How are you going pay for that?

Gov’t tests new financial accountability law, faces NIS 14.4 b. hole for 2017 budget.

Money (photo credit: INGIMAGE / ASAP)
Money
(photo credit: INGIMAGE / ASAP)
In a cabinet meeting Tuesday laying out the budgetary outlook for the next three years, the government tested a new budgetary law that requires new spending to include funding sources.
The numerator law, as its known, means that any new program, whether an increase in infrastructure, defense, or welfare, will have to be offset through cuts elsewhere or taxes.
Though the law went into effect at the start of the year, Tuesday’s meeting was the first cabinet-level budgetary meeting where its effects were felt.
(The same law requires the Finance Ministry to hold a biannual meeting on the budget forecast, of which Tuesday’s meeting was the first).
Prime Minister Benjamin Netanyahu, a former finance minister himself, called the rule “revolutionary” for handling Israel’s economy.

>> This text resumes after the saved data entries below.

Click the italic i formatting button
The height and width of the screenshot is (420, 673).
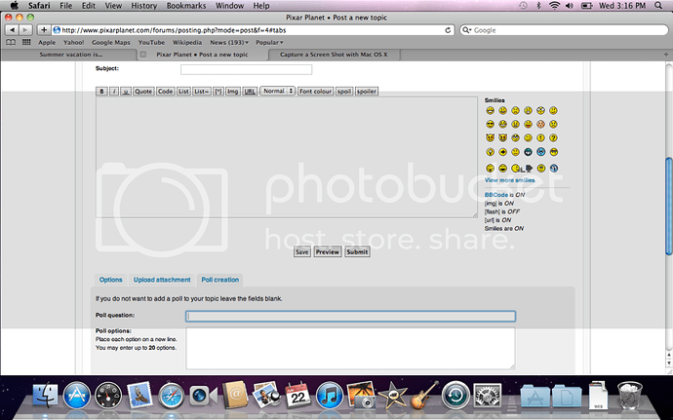click(x=114, y=91)
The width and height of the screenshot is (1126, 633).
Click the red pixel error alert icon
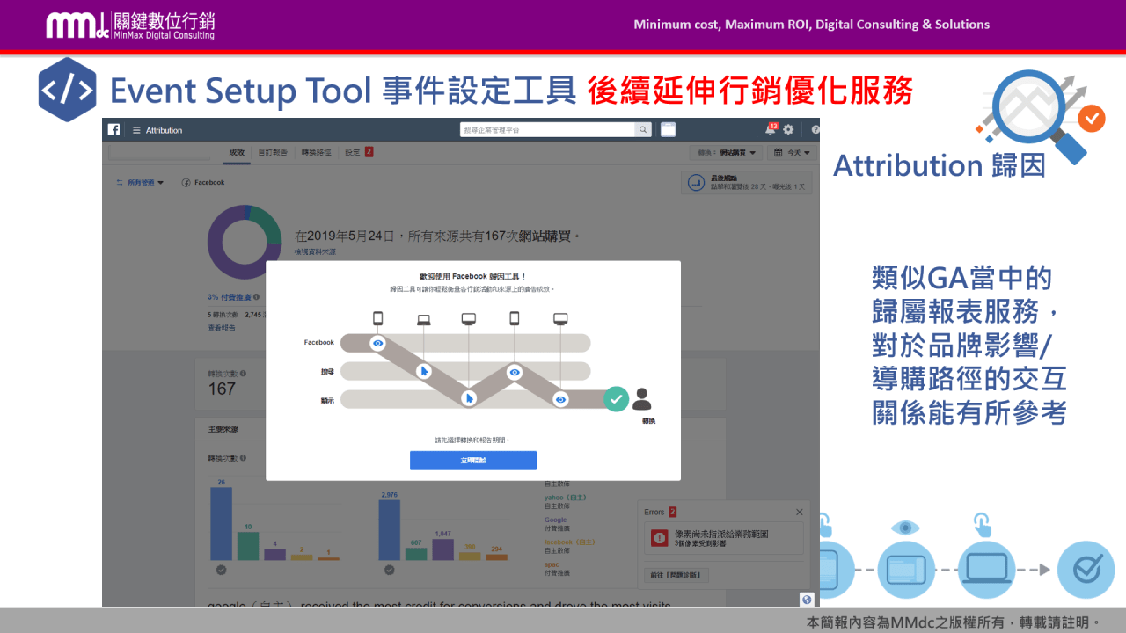pos(660,538)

“Previously, governments would have to commit in advance and get themselves into very deep budgetary holes, which always required cuts and more cuts and more cuts,” he said.

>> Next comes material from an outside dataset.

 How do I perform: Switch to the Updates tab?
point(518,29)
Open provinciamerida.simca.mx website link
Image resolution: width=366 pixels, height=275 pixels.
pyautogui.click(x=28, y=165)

Because multi-year programs had automatic spending growth (such as, increasing education spending to account for more students each year), every budget process would typically begin with a forecast of wild overspending, requiring politically unpalatable spending cuts or new taxation.
“It will also help us prepare for a future situation that within two years, the State of Israel will not have budgets that require cuts by definition,” he added.
The rule, however, hasn’t saved Finance Minister Moshe Kahlon from having to address the built-in gap in the upcoming two-year budget, which is due to be presented to the cabinet in July and the Knesset in November (failure to pass it will automatically lead to early elections).
In 2017, the budget is already NIS 14.1 billion over the planned deficit target, and it is NIS 8 b. overstretched for both 2018 and 2019. Some NIS 3.5 b. of the NIS 8 b. hole in the 2018 budget is earmarked for reserves, as well as emergency funds for the second year of a two-year budget in case the economic outlook strays from its predicted path.
And so far, the Finance Ministry isn’t sweating low economic growth figures, which showed a meager 0.8% GDP growth in the first quarter of the year. Bank HaPoalim lowered its growth forecast for the year from 2.8% to 2.2%. Because spending and deficit figures are measured in relation to GDP, that could complicate efforts to keep the budget in bounds.
In other economic news, the Finance Ministry announced that the “cornflakes law,” which will reduce trade barriers for grains, cereals and dry foods, will go into effect as planned in four weeks. There had been talk of postponing its application due to inter-ministerial disagreements.